← Questões de Pedagogia

Pedagogia · CONSULPLAN · 2022

Questão comentada de Pedagogia

Para que a escola se torne inclusiva, faz-se necessário pensarmos que ela, desde sua criação, organizou-se com base em uma indiferença às diferenças. As experiências de inclusão na escola deparam-se, ainda, com o fato de que esta não é, pela sua história, em seus valores e práticas, uma estrutura inclusiva e foi, ela mesma, criadora de exclusão. Norwich apud Rodrigues apresenta uma série de dilemas que devem fazer parte do processo de mudança da escola, para que esta se torne, de fato, inclusiva. São eles: o currículo; a identificação; a relação pais-profissionais; e, o modelo de inclusão. De acordo com as informações dadas e, considerando hipoteticamente uma turma regular de uma determinada escola com alunos matriculados com Necessidades Educativas Especiais (NEE) e com deficiência mental, assinale a afirmativa INCORRETA.

Gabarito: D

Quando a escola fala em inclusão, não basta abrir a porta e sentar todo mundo na mesma sala. É preciso mexer na forma de ensinar, avaliar e organizar os apoios, porque a escola foi historicamente feita para a homogeneidade e, por isso mesmo, costuma produzir exclusão quando mantém tudo igual para alunos diferentes. Na lógica inclusiva, o estudante com deficiência ou NEE participa da turma regular, recebe apoio especializado quando necessário e aprende com adaptações de currículo, metodologias e acessibilidade. No caso da deficiência mental, isso exige olhar para as potencialidades do aluno e para os objetivos pedagógicos possíveis, e não para uma cobrança rígida de todos os conteúdos da turma como se todos aprendessem do mesmo jeito, no mesmo tempo e com o mesmo instrumento. A LDB (Lei 9.394/1996), no art. 59, assegura currículos, métodos, técnicas, recursos educativos e organização específicos para atender às necessidades dos alunos com deficiência, além de atendimento educacional especializado, preferencialmente na rede regular.

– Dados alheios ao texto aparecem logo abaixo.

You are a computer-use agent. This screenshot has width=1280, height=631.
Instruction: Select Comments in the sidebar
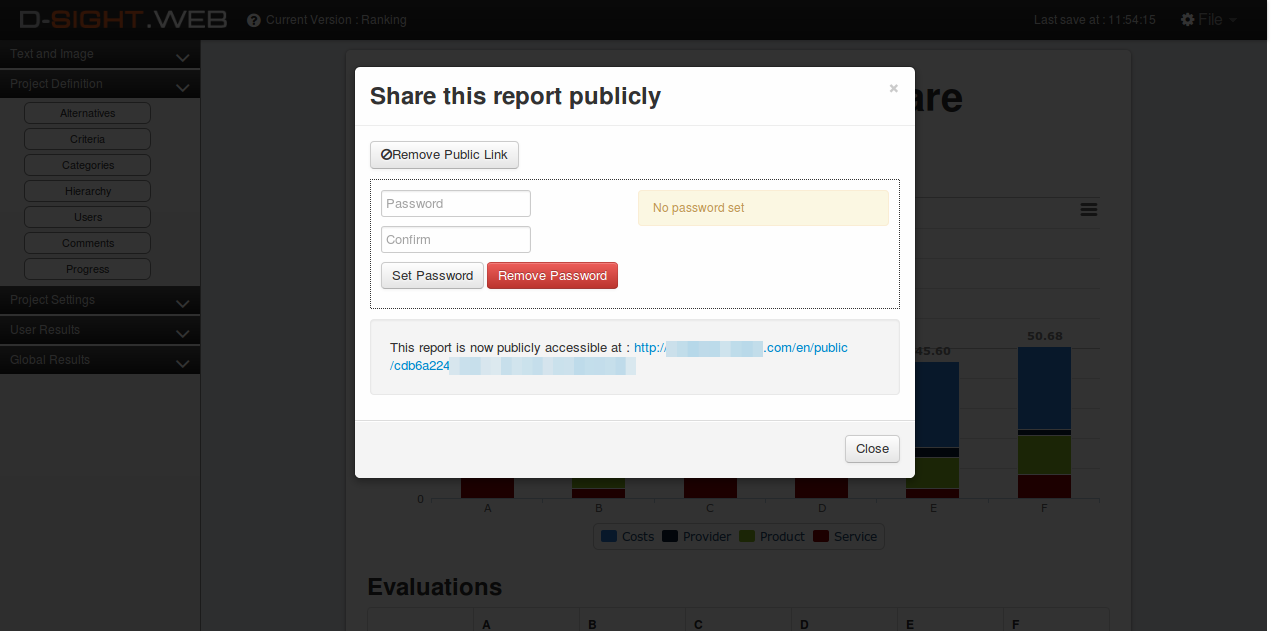[87, 242]
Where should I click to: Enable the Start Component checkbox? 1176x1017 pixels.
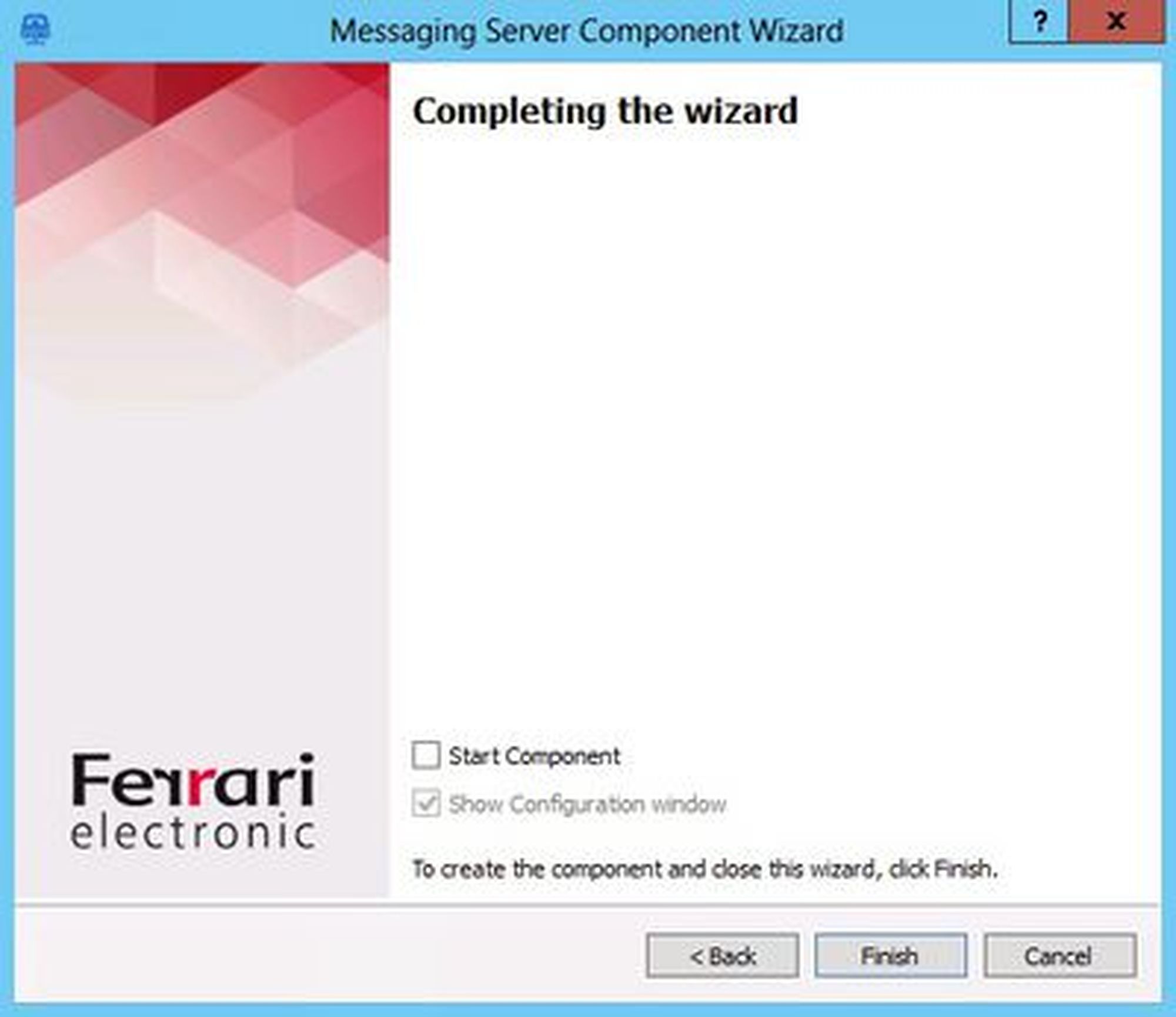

O gabarito é a alternativa D porque ela mistura uma ideia correta com uma conclusão errada. É verdade que o aluno com deficiência mental pode precisar de adaptações curriculares e de acessibilidade. Mas está errado exigir, ao final, avaliação individual com todos os conteúdos da matriz da turma para medir "o real grau de aprendizagem" como critério de aprovação ou reprovação. Em inclusão, a avaliação deve ser coerente com as metas individualizadas e com os apoios oferecidos, não um espelho inflexível do currículo comum. Em resumo: incluir não é padronizar com maquiagem; é ensinar com equidade. A escola inclusiva ajusta o caminho para que o aluno participe e aprenda de forma significativa, sem transformar a diferença em prova de resistência.